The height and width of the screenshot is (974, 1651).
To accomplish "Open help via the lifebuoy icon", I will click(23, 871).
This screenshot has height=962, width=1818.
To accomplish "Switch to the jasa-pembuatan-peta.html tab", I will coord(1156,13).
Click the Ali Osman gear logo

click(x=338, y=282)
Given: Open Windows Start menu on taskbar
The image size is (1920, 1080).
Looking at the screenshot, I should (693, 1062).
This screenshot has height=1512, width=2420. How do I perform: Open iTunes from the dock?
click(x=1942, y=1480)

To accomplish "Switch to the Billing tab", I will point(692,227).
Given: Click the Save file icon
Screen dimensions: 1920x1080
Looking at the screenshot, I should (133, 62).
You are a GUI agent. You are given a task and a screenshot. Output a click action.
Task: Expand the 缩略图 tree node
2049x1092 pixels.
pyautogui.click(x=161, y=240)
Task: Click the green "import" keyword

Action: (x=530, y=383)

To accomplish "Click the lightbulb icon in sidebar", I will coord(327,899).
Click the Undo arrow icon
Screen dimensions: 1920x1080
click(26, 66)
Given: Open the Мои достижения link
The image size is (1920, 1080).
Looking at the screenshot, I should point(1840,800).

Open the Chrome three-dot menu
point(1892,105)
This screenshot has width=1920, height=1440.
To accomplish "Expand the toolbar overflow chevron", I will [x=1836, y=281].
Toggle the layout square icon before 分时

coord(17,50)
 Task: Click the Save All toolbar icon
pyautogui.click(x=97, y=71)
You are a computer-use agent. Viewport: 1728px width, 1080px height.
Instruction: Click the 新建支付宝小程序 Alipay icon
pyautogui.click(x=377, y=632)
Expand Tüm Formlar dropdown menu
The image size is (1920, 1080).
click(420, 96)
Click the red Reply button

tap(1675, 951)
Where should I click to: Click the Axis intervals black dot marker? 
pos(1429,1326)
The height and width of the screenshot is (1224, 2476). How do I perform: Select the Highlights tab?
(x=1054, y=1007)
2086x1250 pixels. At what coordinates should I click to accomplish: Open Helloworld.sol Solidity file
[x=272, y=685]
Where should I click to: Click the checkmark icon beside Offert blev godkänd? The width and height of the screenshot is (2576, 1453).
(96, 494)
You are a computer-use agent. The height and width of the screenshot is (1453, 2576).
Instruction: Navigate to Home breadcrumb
-*-*-
Reproduce all of the entries above verbatim.

**Solution**
The height and width of the screenshot is (974, 1651).
To accomplish "Open help via the lifebuoy icon", I will click(23, 871).
This screenshot has height=962, width=1818.
To accomplish "Switch to the jasa-pembuatan-peta.html tab", I will coord(1156,13).
Click the Ali Osman gear logo

click(x=338, y=282)
Given: Open Windows Start menu on taskbar
The image size is (1920, 1080).
Looking at the screenshot, I should (693, 1062).
This screenshot has height=1512, width=2420. How do I perform: Open iTunes from the dock?
click(x=1942, y=1480)

To accomplish "Switch to the Billing tab", I will point(692,227).
Given: Click the Save file icon
Screen dimensions: 1920x1080
Looking at the screenshot, I should (133, 62).
You are a GUI agent. You are given a task and a screenshot. Output a click action.
Task: Expand the 缩略图 tree node
2049x1092 pixels.
pyautogui.click(x=161, y=240)
Task: Click the green "import" keyword

Action: (x=530, y=383)

To accomplish "Click the lightbulb icon in sidebar", I will coord(327,899).
Click the Undo arrow icon
Screen dimensions: 1920x1080
click(26, 66)
Given: Open the Мои достижения link
The image size is (1920, 1080).
Looking at the screenshot, I should point(1840,800).

Open the Chrome three-dot menu
point(1892,105)
This screenshot has width=1920, height=1440.
To accomplish "Expand the toolbar overflow chevron", I will [x=1836, y=281].
Toggle the layout square icon before 分时

coord(17,50)
 Task: Click the Save All toolbar icon
pyautogui.click(x=97, y=71)
You are a computer-use agent. Viewport: 1728px width, 1080px height.
Instruction: Click the 新建支付宝小程序 Alipay icon
pyautogui.click(x=377, y=632)
Expand Tüm Formlar dropdown menu
The image size is (1920, 1080).
click(420, 96)
Click the red Reply button

tap(1675, 951)
Where should I click to: Click the Axis intervals black dot marker? 
pos(1429,1326)
The height and width of the screenshot is (1224, 2476). How do I perform: Select the Highlights tab?
(x=1054, y=1007)
2086x1250 pixels. At what coordinates should I click to accomplish: Open Helloworld.sol Solidity file
[x=272, y=685]
Where should I click to: Click the checkmark icon beside Offert blev godkänd? The width and height of the screenshot is (2576, 1453).
(96, 494)
You are a computer-use agent. The height and width of the screenshot is (1453, 2576).
Instruction: Navigate to Home breadcrumb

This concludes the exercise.